Keluarga Al Rajhi hingga saat ini merupakan

pemegang saham utama di Bank Al Rajhi, meskipun

bisnis mereka berkembang pesat ke bidang-bidang

lain seperti pertanian, baja, dan sektor industry

lain. Kekayaan Al Rjahi diestimasi mencapai 6.5

miliar dolar.

Para Konglomerat Senior Indonesia
Eka Tjipta Widjaja (87 tahun) adalah pendiri Grup

Sinar Mas, grup yang salah satu bisnisnya terkenal

di bidang kelapa sawit (CPO). Eka masuk dalam 10

orang terkaya di Indonesia versi majalah Forbes

tahun 2007. Dia juga menjadi presiden komisaris

dari bank BII (Bank Internasional Indonesia). Gup

Sinar Mas juga merupakan pemilik dari perusahaan

Asian Pulp and Paper yang berkedudukan di

Singapura.

Ir. Ciputra (lahir di Parigi, Sulawesi Tengah, 24

Agustus 1931; umur 78 tahun) adalah seorang

insinyur dan pengusaha di Indonesia. Ia terkenal

sebagai pengusaha properti yang sukses, antara lain

pada Jaya Group, Metropolitan Group, dan Ciputra

Group. Selain itu ia juga dikenal sebagai seorang

filantropis, dan berkiprah di bidang pendidikan

dengan mengembangkan sekolah dan Universitas

Ciputra.


Mooryati Soedibyo yang bernama lengkap Hj. BRA.

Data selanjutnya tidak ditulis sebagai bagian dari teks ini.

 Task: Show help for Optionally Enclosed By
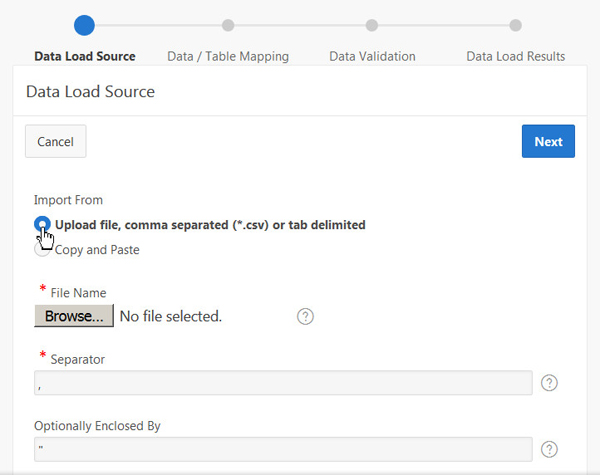(x=549, y=449)
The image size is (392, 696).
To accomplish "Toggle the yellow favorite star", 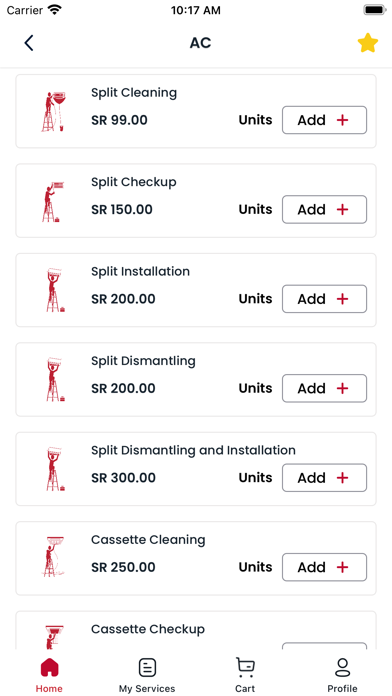I will pos(368,43).
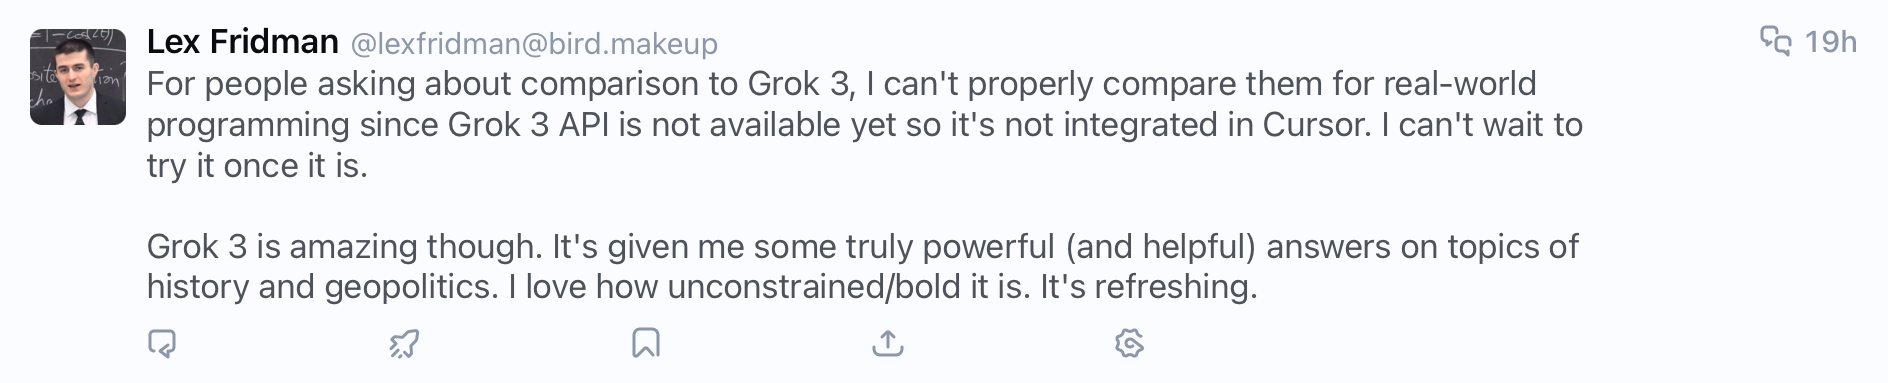
Task: Open the share sheet for this post
Action: coord(888,344)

Mooryati Soedibyo, S.S., M. Hum. (lahir di

Surakarta, Jawa Tengah, 5 Januari 1928; umur 82

tahun) adalah Wakil Ketua II Majelis

Permusyawaratan Rakyat, Presiden Direktur Mustika

Ratu, dan salah satu pencetus ide kontes pemilihan

Putri Indonesia yang digelar setiap tahun. Mooryati

Soedibyo tercatat oleh MURI sebagai peraih gelar

doktor tertua di Indonesia, dan sebagai "Empu

Jamu". Ia juga masuk sebagai urutan nomor 7 dalam

daftar 99 wanita paling berpengaruh di Indonesia

2007 versi majalah Globe Asia. Ibu Mooryati

merupakan cucu dari Sri Susuhan Pakoe Boewono yang

memang berdarah bangsawan keraton Surakarta.